Please return every entry below exactly as written, without any of its pictures.

[Stored entries]
+ + + + +
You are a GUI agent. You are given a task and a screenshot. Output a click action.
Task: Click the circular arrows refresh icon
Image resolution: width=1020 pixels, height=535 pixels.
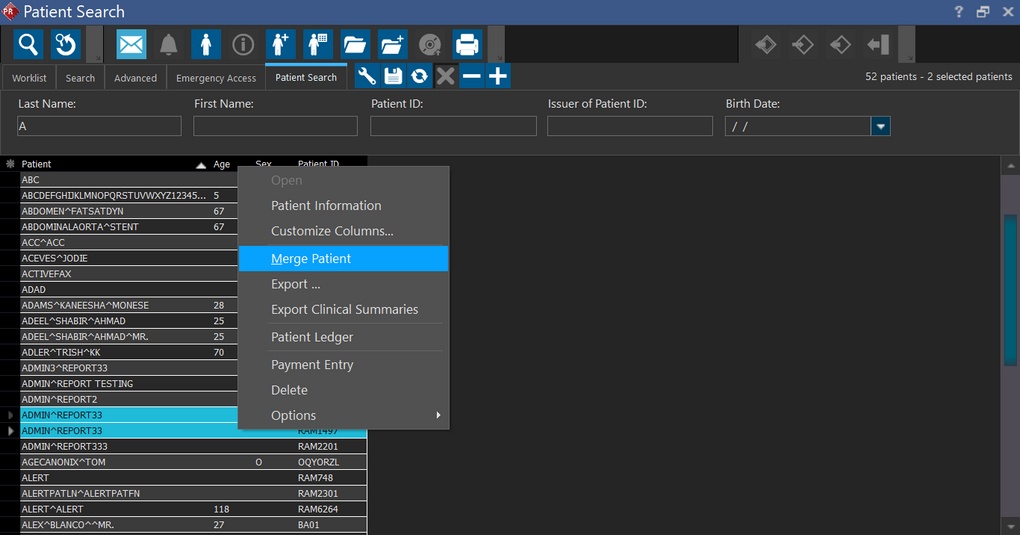pos(419,76)
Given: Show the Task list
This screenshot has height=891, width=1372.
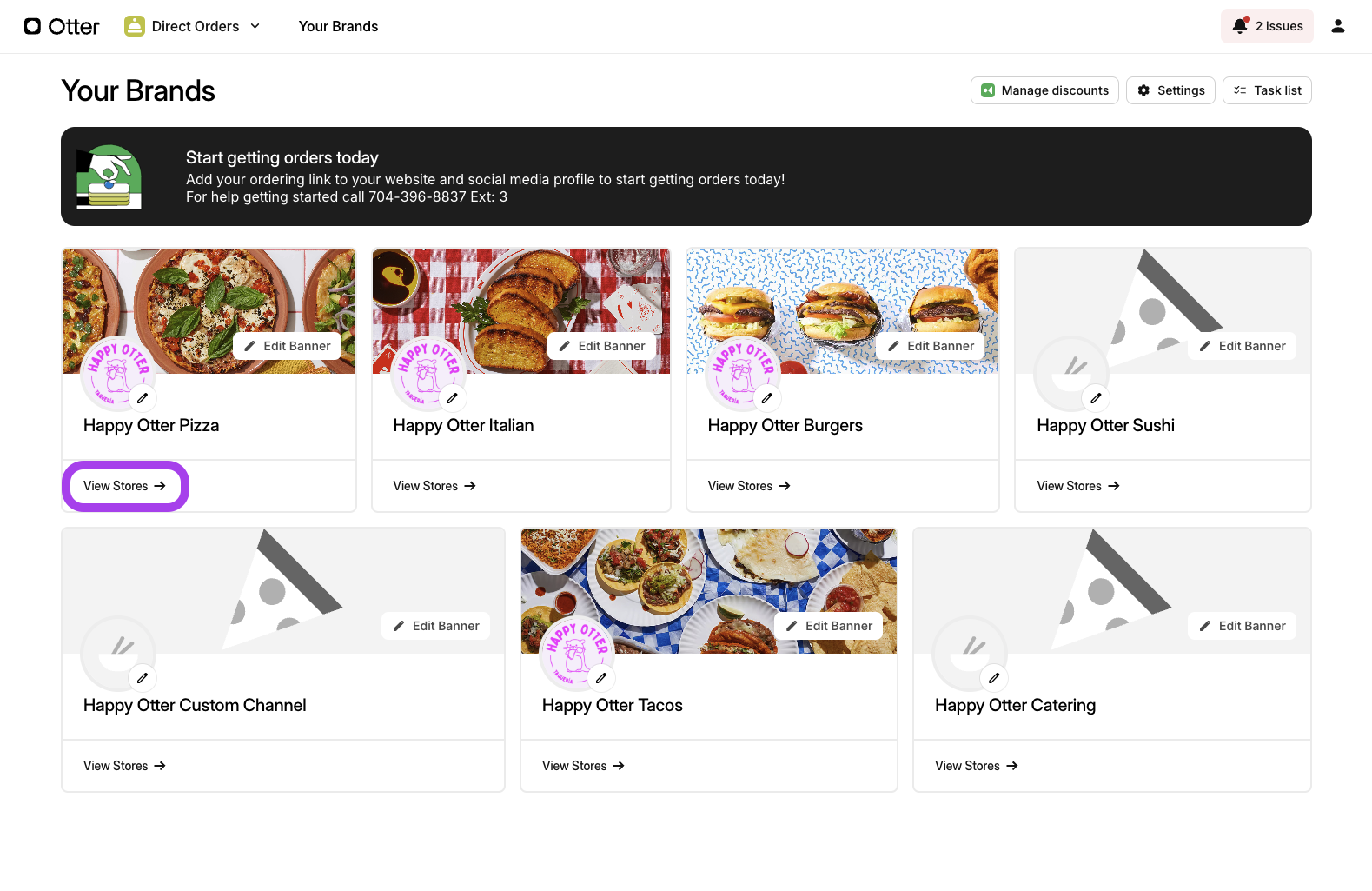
+ + + + +
[RESULT OF THIS TASK]
You are a GUI agent. You are given a task and a screenshot. Output a click action.
Task: Click the circular arrows refresh icon
Image resolution: width=1020 pixels, height=535 pixels.
pos(419,76)
Given: Show the Task list
This screenshot has height=891, width=1372.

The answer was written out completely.